A vandalic incursion has badly damaged the Emiciclo tomb, the most important monument at Sas Concas pre-nuragic necropolis (Sardinia, Italy). A 30x40 cm rock slab from one of the walls of the tomb has been removed with hammer and chisel.        
     Ancient Sardinians carved rare figures in the tombs of Sas Concas: some of them are antropomorphic individuals represented upside down (probably a representation of the death, the opposite of life). Mr Enrico Calzolari first reported the fact to Maria Ausilia Fadda, the archaeologist of the local Superintendence. After a few days she inspected the site and immediately reported the damage to the Carabinieri.

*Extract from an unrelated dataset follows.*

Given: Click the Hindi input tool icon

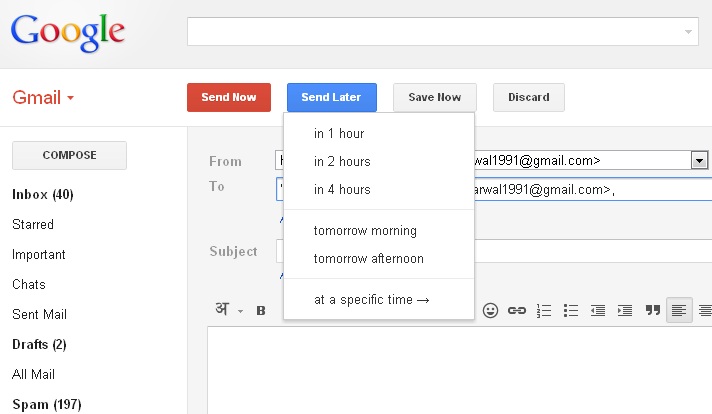Looking at the screenshot, I should tap(221, 310).
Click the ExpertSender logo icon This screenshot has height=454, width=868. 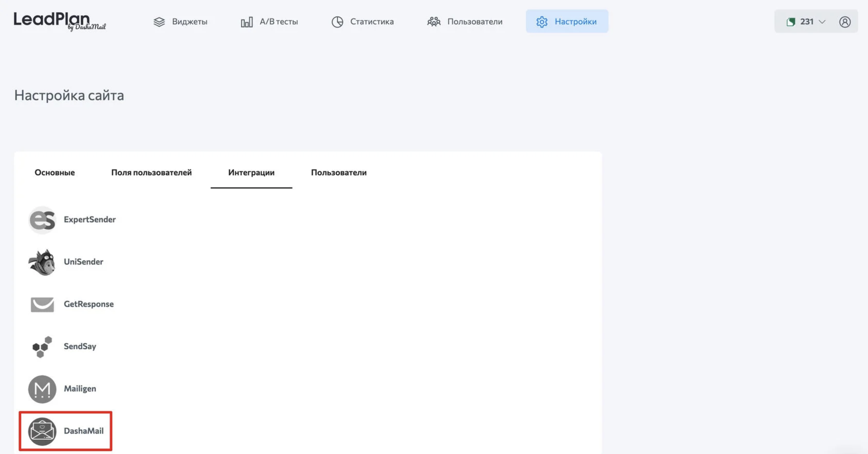click(x=42, y=220)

     The Sas Concas eneolithic hypogeum is located on one side of the road leading to Oniferi (Nuoro). The vandals chose the most important tomb of the necropolis, which was restored just one year ago to clear it out from weeds and to stop seepage of water from the ceiling. The removed rocky slab is at least 4-5cm deep. There was a rare carving of a butterfly on it.
     "It is probable the vandals will strike again and I urge the Municipality to lock the tomb with a gate, so nobody could get in and cause further damage. I know this is a difficult decision to take, but it's the only way to salvage the remaining carvings," Maria Ausilia Fadda said.